====== EXTRACTED MATERIAL
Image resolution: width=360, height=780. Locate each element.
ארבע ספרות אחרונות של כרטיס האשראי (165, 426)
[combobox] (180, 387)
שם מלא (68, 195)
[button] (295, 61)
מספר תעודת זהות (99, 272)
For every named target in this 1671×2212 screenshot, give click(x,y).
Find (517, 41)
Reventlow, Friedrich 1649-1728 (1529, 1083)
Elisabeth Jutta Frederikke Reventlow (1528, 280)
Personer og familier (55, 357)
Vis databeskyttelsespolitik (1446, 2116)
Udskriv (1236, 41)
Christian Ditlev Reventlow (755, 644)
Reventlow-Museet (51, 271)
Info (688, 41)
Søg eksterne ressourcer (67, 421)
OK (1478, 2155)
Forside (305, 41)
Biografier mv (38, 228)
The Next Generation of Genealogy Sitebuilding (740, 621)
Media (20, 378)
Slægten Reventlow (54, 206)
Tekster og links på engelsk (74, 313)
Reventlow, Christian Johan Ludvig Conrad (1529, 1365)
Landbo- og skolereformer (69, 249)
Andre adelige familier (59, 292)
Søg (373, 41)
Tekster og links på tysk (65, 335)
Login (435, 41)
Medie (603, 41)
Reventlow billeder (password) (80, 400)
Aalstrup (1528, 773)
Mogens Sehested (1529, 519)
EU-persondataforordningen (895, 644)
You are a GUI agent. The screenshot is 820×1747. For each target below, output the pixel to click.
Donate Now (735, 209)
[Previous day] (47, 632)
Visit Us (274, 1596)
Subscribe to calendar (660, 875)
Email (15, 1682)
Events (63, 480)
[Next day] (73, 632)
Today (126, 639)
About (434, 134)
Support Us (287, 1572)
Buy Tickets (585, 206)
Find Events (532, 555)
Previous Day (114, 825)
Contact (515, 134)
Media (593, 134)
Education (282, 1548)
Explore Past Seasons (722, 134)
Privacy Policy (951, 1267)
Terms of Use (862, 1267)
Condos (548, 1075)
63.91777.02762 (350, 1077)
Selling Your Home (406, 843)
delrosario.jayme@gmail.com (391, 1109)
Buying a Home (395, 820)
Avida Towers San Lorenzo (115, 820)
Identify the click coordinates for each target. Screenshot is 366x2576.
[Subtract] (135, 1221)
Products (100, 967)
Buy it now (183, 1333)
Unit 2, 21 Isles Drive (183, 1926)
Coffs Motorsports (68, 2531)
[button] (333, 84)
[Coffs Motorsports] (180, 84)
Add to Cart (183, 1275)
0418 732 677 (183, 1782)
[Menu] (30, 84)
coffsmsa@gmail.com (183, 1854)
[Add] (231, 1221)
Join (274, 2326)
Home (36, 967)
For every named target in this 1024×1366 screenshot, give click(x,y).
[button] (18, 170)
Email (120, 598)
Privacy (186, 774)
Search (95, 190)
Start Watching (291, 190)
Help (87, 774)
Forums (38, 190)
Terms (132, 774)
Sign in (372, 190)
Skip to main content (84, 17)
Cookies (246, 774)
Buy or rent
============
EXERCISE REQUIREMENTS: With the string "Motorsports" as the key, filter the data above and show the lines that match.

PROBLEM SOLUTION:
Coffs Motorsports (68, 2531)
[Coffs Motorsports] (180, 84)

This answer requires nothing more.